St. Wendel dreht die Zeit zurück

St. Wendel. Wenn die Teilnehmer des St. Wendeler Ritterturniers vom 31. August bis 2. September zwischen den Wettkämpfen verschnaufen, sollten die Zuschauer die Pausen nutzen, das zeitgenössische Lager zu besuchen. Dort können sie Akteure in historischen Gewändern, alte Ausrüstungen oder Handwerker bei der Arbeit erleben

 Die Brettener Artillerie 1504 kommt in historischen Gewändern nach St. Wendel. Fotos: Heiko P. Wacker

Die Brettener Artillerie 1504 kommt in historischen Gewändern nach St. Wendel. Fotos: Heiko P. Wacker

St. Wendel. Wenn die Teilnehmer des St. Wendeler Ritterturniers vom 31. August bis 2. September zwischen den Wettkämpfen verschnaufen, sollten die Zuschauer die Pausen nutzen, das zeitgenössische Lager zu besuchen. Dort können sie Akteure in historischen Gewändern, alte Ausrüstungen oder Handwerker bei der Arbeit erleben. Aus ganz Europa sollen zudem verschiedene Gruppen anreisen, um für das richtige Flair im Lager zu sorgen, und zwar so, wie es um das Jahr 1512 gang und gäbe war. Denn damals besuchte Kaiser Maximilian I. St. Wendel. Daran soll das Turnier erinnern.Authentische Musik, Söldnergruppen, Fahnenschwenker - sie alle werden den Übergang von der Spätgotik zur Frührenaissance mit ihrer Präsenz dem Besucher verdeutlichen. So, als ob für drei Tage das 16. Jahrhundert in der Stadt Einzug hält.
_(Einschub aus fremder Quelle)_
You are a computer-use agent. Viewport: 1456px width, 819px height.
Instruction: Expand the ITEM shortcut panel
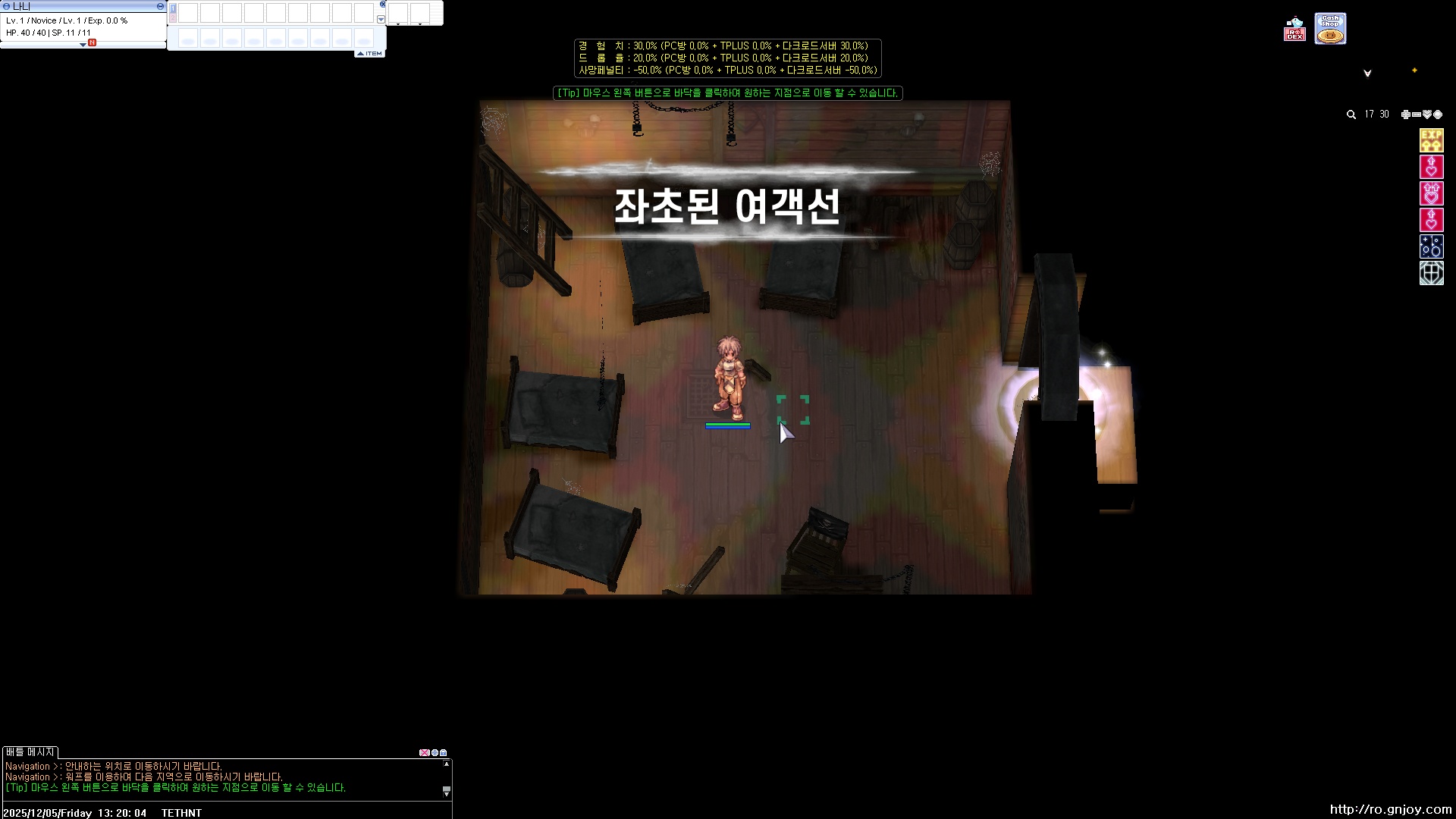[369, 53]
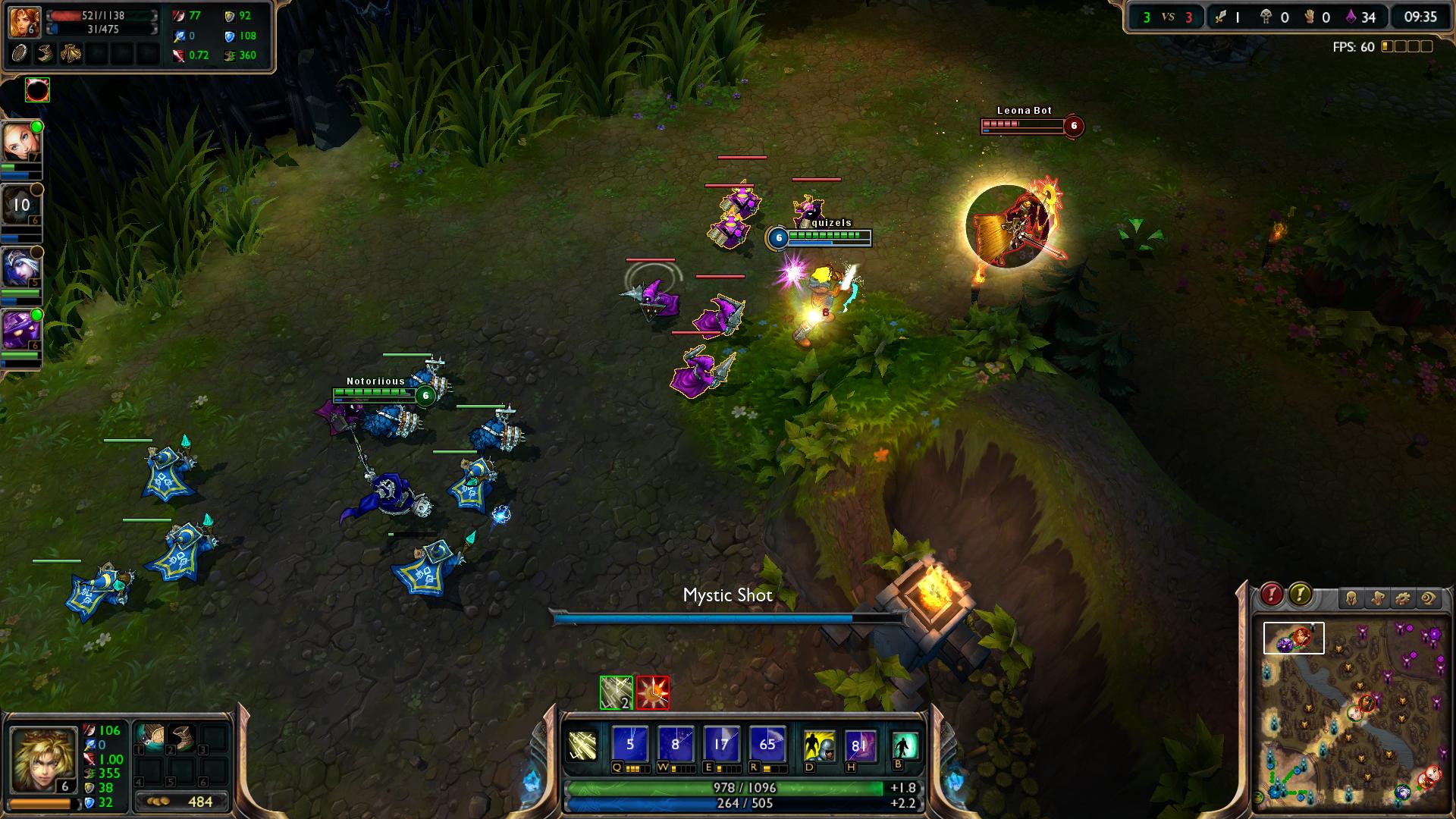
Task: Use the E ability slot
Action: pos(720,745)
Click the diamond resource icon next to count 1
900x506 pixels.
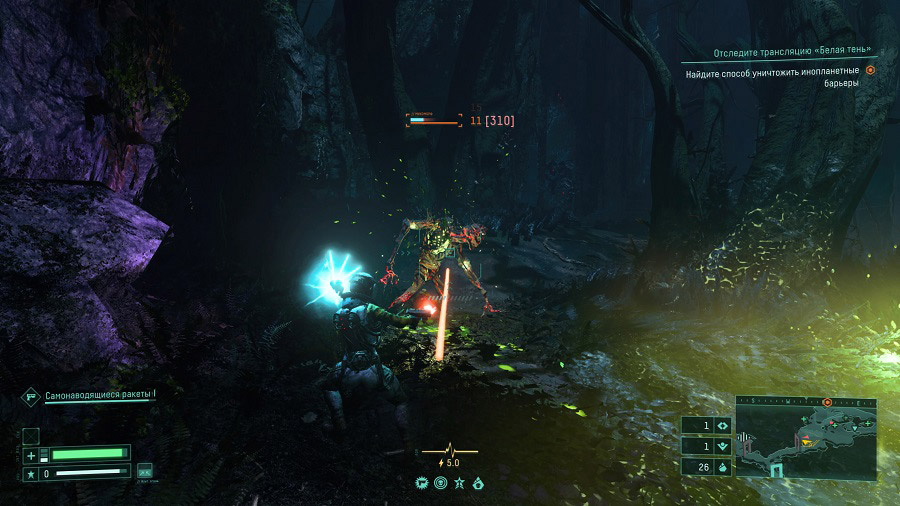(x=723, y=425)
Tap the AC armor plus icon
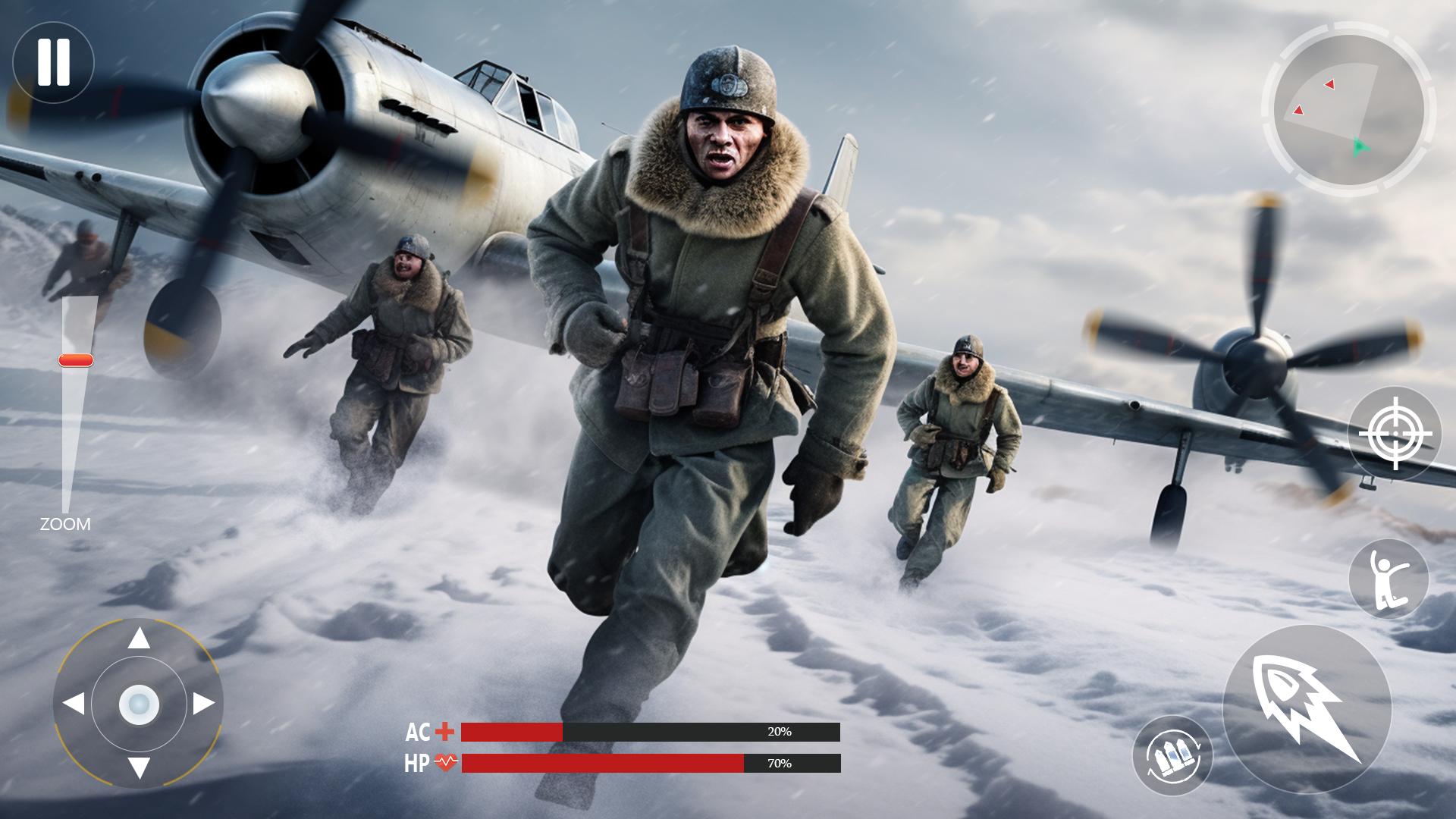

Eine der Gruppen, die vertreten sein wird, ist die Brettener Artillerie 1504. Die etwa 40 Mitglieder fanden sich 2005 zusammen. "Wir sind ganz normale Menschen, die das lebendige Darstellen von Geschichte reizt", beschreibt Schriftführer Heiko Wacker seinen Verein. Der historische Hintergrund: 1504 wurde die baden-württembergische Stadt Bretten im Landshuter Erbfolgekrieg belagert. Jährlich erinnert das Brettener Peter-und-Paul-Stadtfest daran. Einwohner kleiden sich in zeitgenössische Gewänder, Söldner ziehen herum, Kanonen schießen. Die Brettener Artillerie 1504 verfügt nämlich über fünf authentische Kanonen, mit dreien wird sie nach St. Wendel kommen. Wacker: "Die Kanonen wurden zum Teil unter Verwendung von Industriestahl und mit einem Aufwand von vielen 100 Stunden gefertigt. Teilweise wurden auch ausgemusterte Militärgüter verwendet." Ein Geschütz sei aus einer Panzerabwehrkanone aus dem Zweiten Weltkrieg gebaut worden, ein anderes aus dem Geschützrohr eines T34-Panzers. Auch ein Bordgeschütz eines Militärflugzeugs fand schon Verwendung. "Und eine neue Bestimmung in sehr viel friedlicherem Zusammenhang", kommentiert Wacker. Wichtig sei es dem Verein, dass das Kriegsgerät der Zeit um 1504 entspreche. Dazu gehören auch selbst genähte Kleidung und eigens angefertigte Rüstungsteile, um wie zeitgenössische Söldner auszusehen.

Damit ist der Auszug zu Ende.